Since 2013, all immigrants “subject to mandatory integration,” including asylum seekers, must bear all relevant costs themselves.
“Om in te burgeren moet u Nederlands leren. En u moet leren hoe Nederlanders wonen en werken. Dat moet van de regering, dat staat in de wet Inburgering. Als u genoeg hebt geleerd, doet u inburgeringsexamen.” 1 From www.inburgeren.nl, website run by the Dutch Education Implementation Service (DUO).
A recent report from the Court of Audit revealed that only 30% of asylum seekers manage to comply with the new integration requirements. Given the associated costs, this is hardly surprising. Yet, the Dutch integration policy is fundamentally unfair for more than simply the economic reasons.
The Netherlands is one of the most radical examples of “one-way” integration, where newcomers are encouraged – and indeed forced – to adapt to the local mode of living. This includes far more than learning about the Dutch language and culture. (Non-European) immigrants are also told to behave in a “civic” manner - in the Prime Minister’s words, “doe het normaal, of ga weg”2 - and, in the near future, to sign a declaration subscribing to the “Dutch values.”
The content of the integration exam is a good illustration of deep stereotyping and cultural prejudice 3. Indeed, the majority of the questions seem to be addressed to a Muslim, non-white, uneducated person, aspiring to a cleaner or carpenter job. The exam authors worry that foreigners would typically forget to honor their appointments, show up at Dutch homes unannounced, and skip work. The questions further presume that foreigners are loud, rude, and “asocial”, and carry an implied notion that the Dutch are always considerate and polite. (Ironically, the Dutch are often perceived by foreigners in exactly the opposite way. Just think the supermarket or driving behavior. )
The European Commission Against Racism and Intolerance (ECRI) has long been criticising the Dutch integration policy. The most recent report published in 2013 reads: “In its third report ECRI recommended that the Dutch authorities genuinely reflect on their policies the idea of integration as a two-way process. To this end, it strongly recommended that the Dutch authorities develop a credible policy at central government level to address the integration deficit among the majority population, by promoting genuine respect for diversity and knowledge of different cultures or traditions and eradicating deep-rooted stereotypes on cultures and values...”

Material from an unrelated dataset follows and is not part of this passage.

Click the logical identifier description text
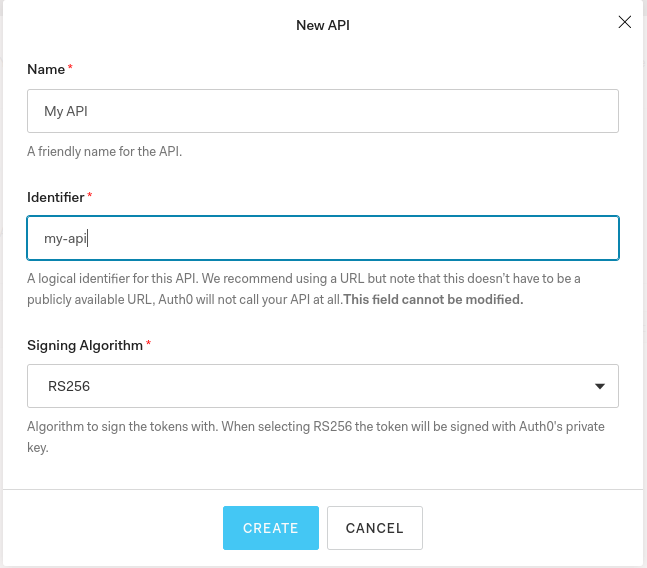Viewport: 647px width, 568px height. (304, 289)
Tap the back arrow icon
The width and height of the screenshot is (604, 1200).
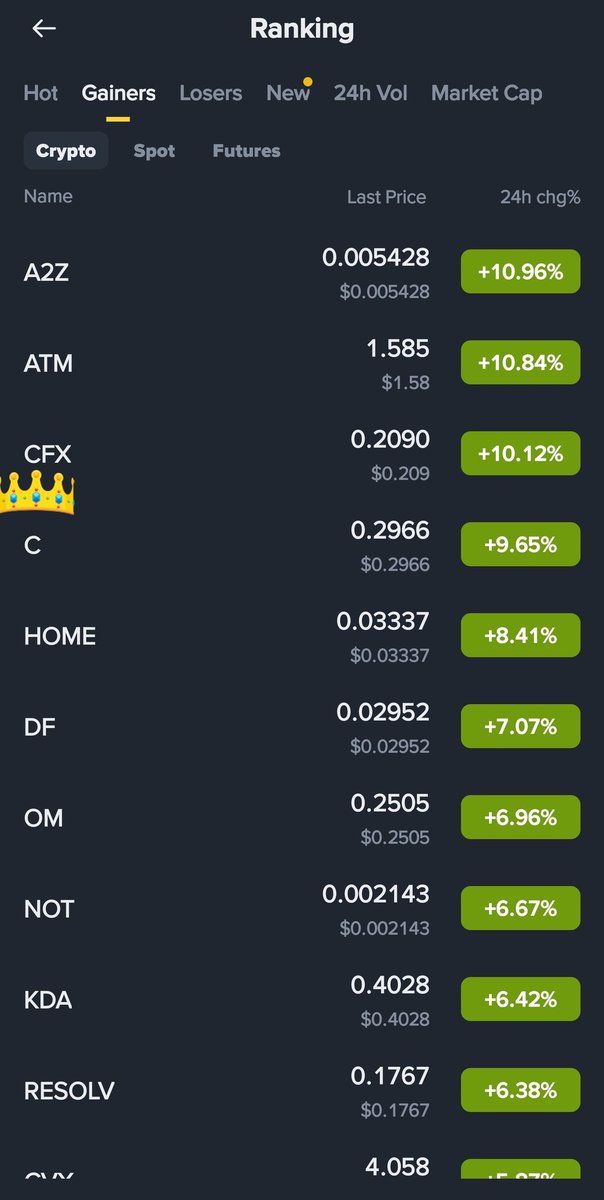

It is sad that the Netherlands, which was once admired worldwide for its openness to the other cultures, is now promoting the dominance of the “Dutchness.” Arguably, it is also counter-productive to the development of the Dutch society. By shielding itself from the alternative values, opinions and modes of life, it risks to fall into stagnation. It deprives itself of the possibility of self-reflection and self-criticism.
Nothing good will be achieved from trying to make Jans from Mustafas.
1. “In order to integrate, you must learn Dutch. And you must learn how the Dutch live and work. This is an obligation imposed by the Government, by the Civic Integration Act. If you have learned enough, you take a civic integration exam.”
2. “Behave normally, or leave.”
3. The author took the civic integration exam in 2015.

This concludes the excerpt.